Aluno: encolhe os ombros como sem perceber a questão…
Eu: “Então qual é o comportamento esperado do método clone?”
Aluno: “Criar uma cópia do objecto.”
Eu: “Então e achas normal esse método ter void como tipo de retorno?”
Aluno: encolhe os ombros …
Eu: “Isto não bate certo. Como é que tu tiveste 15 no teste? Eu vou mas é fazer-te novamente aqui o teste presencialmente. Como é que alguém que tem 15 não sabe estas questões. Isto são perguntas básicas.”

Ao mesmo tempo pensava: “Este gajo copiou no teste ou arranjou alguma marosca. É impossível ter tido 15.” Pego no envelope dos testes à procura do teste do aluno. Reparo que o aluno começa então a ficar preocupado.

Quando finalmente encontro o teste, olho para a soma dos parciais e leio 3,5. Três vírgula cinco. 3,5. A nota do aluno no teste tinha sido 3,5, que eu tinha-me enganado a copiar para a pauta Excel tendo escrito 13,5 e que com um factor extra deu 14,9.

Eu: “AAAAAAaaaaaaaaa bom. Isto assim já faz sentido. Afinal reprovaste no teste.”
Aluno: Olha para mim com um ar um tanto ou quanto alucinado como que sem perceber o que se estava a passar.
Eu: “Bem, a única diferença é que em vez de te reprovar aqui na discussão tu já estavas reprovado. Mesmo que eu assuma o erro e te dê o 15 no teste tu não tens positiva nesta discussão, pelo que ficavas na mesma reprovado.”

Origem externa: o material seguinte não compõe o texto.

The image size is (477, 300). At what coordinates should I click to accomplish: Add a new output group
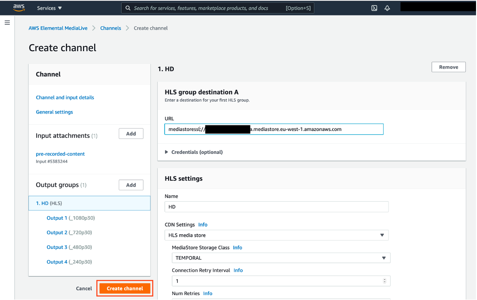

Enquanto esclarecemos o assunto e vou folheando o teste vejo que somando o total das questões respondidas pelo aluno, dava 10 valores.
Eu: “E tu não achaste estranho tendo só respondido a 10 valores teres 15?”
Aluno: “Como às vezes os professores dão uma compensação…”
Eu: “Bolas… e mesmo assim não estranhaste?”
Aluno: Encolhe os ombros…
Eu: “Lamento, mas realmente tu não sabes mesmo nada disto. Tinhas que estudar mesmo muito para conseguir recuperar tudo o que não sabes. Repara que eu nem se quer cheguei às questões difíceis!”
Aluno: “Pois… Bem, então vou tentar em época especial.”
Eu: “Sim se és trabalhador estudante penso que podes fazer época especial.”
Aluno: “Então até à próxima.”
Eu: “Adeus….”

Ainda bem que existem discussões. Não houvesse uma discussão e este aluno teria levado um brinde da Páscoa.